(Please read the passage cited above first.)
My sisters and brothers,
Poor people know how to give generously to their guests despite their poverty. I have visited Mexico several times. Once, we were in a small village and I was admiring a cloth woven by one of the women there. It was on sale for about 500 pesos, but she gave it to me as a present; it was very pretty. In like manner the poor people in the villages we visited always gave us more than enough food to eat.
The generosity of the poor need not fear the condemning words of St James. Poor people know how to help other poor people. We who are rich know how to use our wealth to get more riches.
Woe to the rich, because their wealth has rotted away. Their unused clothes are moth-eaten. Their silver and gold that they have stored in their bank vaults have corroded with rust. The size of our bank accounts is the size of our condemnation.

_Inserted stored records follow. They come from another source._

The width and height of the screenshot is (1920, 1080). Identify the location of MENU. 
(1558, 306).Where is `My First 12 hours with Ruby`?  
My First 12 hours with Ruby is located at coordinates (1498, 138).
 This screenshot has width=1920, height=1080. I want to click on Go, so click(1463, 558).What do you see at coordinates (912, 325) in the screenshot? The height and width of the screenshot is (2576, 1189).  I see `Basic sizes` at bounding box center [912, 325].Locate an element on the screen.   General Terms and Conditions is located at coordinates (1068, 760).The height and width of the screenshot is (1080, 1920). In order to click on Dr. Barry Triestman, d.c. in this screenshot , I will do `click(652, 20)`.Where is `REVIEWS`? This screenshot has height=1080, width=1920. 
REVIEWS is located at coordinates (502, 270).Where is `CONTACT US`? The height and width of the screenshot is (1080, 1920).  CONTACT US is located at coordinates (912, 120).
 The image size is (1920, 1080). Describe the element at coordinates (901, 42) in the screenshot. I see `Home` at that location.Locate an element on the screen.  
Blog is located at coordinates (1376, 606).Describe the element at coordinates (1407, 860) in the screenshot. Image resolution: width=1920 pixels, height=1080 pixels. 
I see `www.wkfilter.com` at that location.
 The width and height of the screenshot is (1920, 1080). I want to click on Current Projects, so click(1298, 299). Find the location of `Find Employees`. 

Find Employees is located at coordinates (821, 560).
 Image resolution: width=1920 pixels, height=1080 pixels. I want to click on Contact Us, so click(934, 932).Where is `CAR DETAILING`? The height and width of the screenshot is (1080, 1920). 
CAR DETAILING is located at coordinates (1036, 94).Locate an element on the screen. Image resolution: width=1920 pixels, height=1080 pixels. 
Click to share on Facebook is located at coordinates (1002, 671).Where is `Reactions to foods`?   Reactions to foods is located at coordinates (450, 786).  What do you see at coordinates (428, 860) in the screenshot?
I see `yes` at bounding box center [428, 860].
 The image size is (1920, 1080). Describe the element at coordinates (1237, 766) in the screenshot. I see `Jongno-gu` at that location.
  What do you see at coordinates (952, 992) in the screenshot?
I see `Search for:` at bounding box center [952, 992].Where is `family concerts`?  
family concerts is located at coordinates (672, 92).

The rich become richer while the poor become poorer through the actions of the rich. In the time of St James, employers would pay their day laborers at the end of each day so that they could buy food for their family. Not to pay them each day was to rob them and defraud them of their livelihood. In our day, workers work for a week, two weeks or a month before being paid. Still, employers who do not pay their workers decent living wages rob their workers and this injustice rises before God against these rich.
Social justice was very important for St James in his day. The same social justice has to have the same importance for us in our day.
All men and women, all the rich and the poor as well, have the right to live without fear, and with the food and work necessary for them and their families.
Each one of us has to share what we have with those in need. Many times we hoard our time, our love, our power, our talent, our prayers, our works, our lives, our will and our very selves and refuse to share these with those in need. Woe to us when we do not share our wealth with the poor.